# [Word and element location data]
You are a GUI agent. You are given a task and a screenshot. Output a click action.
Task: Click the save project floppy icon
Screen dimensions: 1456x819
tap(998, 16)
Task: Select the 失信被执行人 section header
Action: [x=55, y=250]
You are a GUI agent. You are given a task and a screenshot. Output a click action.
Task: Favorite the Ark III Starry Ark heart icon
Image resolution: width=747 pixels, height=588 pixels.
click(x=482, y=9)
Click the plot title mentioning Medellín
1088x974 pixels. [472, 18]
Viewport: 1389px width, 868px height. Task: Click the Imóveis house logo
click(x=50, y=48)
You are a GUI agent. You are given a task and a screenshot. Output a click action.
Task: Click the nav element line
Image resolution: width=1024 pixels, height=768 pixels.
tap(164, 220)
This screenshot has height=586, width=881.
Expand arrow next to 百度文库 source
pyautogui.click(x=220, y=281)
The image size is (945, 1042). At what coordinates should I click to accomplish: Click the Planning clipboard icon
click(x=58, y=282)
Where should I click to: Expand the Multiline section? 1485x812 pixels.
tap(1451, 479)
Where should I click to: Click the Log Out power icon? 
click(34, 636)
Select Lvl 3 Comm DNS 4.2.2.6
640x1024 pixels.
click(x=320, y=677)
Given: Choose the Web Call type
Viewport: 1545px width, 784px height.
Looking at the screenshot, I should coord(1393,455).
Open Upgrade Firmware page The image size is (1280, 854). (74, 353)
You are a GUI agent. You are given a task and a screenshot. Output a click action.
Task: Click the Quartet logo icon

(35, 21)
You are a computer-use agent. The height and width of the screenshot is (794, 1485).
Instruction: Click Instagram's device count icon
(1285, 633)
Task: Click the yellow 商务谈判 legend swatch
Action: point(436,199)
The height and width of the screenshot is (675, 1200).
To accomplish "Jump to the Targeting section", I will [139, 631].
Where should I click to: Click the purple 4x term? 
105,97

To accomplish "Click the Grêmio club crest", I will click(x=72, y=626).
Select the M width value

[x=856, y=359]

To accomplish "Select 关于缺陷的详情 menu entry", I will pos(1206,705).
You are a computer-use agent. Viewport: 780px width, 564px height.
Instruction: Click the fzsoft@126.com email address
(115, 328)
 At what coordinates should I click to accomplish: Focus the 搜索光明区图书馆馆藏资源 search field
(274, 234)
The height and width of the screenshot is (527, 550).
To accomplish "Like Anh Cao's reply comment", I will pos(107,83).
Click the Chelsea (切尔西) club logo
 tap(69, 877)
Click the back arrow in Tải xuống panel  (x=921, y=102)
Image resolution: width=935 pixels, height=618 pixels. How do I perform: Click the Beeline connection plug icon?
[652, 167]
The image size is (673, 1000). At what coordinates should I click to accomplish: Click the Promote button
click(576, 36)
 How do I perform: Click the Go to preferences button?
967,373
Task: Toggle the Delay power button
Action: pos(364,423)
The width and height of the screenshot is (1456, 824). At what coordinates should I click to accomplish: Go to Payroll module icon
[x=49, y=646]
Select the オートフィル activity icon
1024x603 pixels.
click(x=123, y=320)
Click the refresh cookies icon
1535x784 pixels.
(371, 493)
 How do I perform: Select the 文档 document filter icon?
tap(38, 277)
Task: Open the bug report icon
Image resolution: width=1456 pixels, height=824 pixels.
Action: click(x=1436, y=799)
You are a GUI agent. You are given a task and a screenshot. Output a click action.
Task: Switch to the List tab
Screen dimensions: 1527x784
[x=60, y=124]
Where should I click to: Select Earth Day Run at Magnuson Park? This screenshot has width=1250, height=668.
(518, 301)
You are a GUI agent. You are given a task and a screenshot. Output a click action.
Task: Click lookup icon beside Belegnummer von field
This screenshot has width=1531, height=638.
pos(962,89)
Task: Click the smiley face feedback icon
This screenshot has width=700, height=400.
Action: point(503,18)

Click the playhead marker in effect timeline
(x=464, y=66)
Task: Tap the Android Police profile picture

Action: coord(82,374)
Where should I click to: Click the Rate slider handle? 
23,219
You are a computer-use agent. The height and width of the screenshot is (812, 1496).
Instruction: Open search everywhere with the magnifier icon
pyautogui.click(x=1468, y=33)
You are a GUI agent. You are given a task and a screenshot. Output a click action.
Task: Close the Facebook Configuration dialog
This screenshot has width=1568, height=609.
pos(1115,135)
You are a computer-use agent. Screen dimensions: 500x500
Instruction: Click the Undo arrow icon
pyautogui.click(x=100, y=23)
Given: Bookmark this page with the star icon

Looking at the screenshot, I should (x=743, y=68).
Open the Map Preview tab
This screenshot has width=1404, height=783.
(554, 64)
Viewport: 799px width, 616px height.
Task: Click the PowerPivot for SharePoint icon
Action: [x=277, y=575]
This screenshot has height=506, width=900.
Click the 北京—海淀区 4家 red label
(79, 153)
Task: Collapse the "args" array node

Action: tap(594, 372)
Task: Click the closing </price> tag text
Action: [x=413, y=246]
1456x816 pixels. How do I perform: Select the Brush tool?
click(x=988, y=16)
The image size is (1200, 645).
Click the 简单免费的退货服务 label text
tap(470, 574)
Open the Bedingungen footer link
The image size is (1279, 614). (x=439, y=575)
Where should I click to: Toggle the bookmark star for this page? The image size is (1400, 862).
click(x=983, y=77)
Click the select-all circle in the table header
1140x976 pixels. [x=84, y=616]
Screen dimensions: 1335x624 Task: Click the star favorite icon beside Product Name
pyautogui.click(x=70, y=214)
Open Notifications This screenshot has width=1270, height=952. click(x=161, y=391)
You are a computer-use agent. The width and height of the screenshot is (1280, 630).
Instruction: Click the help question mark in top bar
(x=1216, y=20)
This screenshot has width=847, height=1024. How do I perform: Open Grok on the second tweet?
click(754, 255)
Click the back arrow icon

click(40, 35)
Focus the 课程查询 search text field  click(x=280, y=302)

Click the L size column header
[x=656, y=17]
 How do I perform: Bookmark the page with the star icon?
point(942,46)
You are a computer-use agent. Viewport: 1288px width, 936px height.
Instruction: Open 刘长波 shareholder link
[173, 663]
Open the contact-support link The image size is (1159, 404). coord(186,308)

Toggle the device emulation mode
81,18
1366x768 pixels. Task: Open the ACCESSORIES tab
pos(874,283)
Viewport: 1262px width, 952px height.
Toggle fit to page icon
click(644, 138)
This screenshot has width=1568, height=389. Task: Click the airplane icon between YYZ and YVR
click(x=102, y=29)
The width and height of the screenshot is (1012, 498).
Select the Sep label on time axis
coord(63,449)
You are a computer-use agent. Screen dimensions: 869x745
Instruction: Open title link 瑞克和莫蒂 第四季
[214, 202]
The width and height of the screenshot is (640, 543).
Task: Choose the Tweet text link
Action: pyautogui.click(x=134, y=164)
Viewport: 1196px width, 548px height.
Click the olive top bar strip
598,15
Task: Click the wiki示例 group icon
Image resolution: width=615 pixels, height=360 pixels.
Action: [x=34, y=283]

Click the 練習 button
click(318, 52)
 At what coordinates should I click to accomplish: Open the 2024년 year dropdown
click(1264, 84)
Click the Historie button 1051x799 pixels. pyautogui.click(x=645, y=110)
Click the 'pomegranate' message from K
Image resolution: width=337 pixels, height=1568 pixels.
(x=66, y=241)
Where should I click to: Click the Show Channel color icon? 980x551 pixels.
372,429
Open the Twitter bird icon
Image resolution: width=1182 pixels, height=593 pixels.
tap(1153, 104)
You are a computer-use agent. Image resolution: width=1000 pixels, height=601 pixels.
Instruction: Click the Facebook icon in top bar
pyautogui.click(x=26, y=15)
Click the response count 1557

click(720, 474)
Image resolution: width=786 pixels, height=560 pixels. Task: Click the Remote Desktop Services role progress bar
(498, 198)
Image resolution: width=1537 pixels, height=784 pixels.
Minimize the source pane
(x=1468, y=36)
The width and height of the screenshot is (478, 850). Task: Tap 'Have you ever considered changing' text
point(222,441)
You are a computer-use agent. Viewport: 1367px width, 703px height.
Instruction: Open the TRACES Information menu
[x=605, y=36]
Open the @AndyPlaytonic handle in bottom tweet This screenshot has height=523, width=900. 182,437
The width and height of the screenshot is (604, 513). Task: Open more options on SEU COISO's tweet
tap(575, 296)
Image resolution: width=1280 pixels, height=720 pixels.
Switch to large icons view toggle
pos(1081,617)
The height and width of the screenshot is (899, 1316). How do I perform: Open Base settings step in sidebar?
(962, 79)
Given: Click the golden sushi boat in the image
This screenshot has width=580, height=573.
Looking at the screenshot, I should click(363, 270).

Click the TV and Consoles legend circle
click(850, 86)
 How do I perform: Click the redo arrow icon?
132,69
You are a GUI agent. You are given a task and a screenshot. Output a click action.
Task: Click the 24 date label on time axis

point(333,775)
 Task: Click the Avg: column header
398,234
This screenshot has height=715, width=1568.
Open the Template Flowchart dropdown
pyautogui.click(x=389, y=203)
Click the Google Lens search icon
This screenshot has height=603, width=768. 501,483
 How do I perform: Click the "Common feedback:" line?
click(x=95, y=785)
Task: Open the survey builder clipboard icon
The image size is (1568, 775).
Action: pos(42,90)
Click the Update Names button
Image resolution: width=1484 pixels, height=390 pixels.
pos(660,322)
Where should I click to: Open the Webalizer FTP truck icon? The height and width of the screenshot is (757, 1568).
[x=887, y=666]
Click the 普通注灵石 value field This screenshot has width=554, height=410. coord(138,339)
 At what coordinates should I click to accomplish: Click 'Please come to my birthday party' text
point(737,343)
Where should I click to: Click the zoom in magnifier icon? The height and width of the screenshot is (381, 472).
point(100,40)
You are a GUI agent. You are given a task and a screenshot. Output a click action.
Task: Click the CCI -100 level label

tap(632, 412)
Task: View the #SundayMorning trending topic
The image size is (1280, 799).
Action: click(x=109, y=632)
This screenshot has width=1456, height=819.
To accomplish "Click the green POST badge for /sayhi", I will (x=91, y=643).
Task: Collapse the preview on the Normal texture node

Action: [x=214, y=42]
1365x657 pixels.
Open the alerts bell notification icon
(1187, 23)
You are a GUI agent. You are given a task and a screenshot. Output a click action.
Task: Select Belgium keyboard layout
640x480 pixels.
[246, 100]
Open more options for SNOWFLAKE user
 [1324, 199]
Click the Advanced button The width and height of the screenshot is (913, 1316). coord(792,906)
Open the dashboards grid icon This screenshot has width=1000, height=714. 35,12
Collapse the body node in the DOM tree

# [Written exercise]
Collect every line from the records that contains the string "beside". Treat uppercase and lowercase letters as different.

# [Written response]
Task: Click lookup icon beside Belegnummer von field
Screen dimensions: 1335x624 Task: Click the star favorite icon beside Product Name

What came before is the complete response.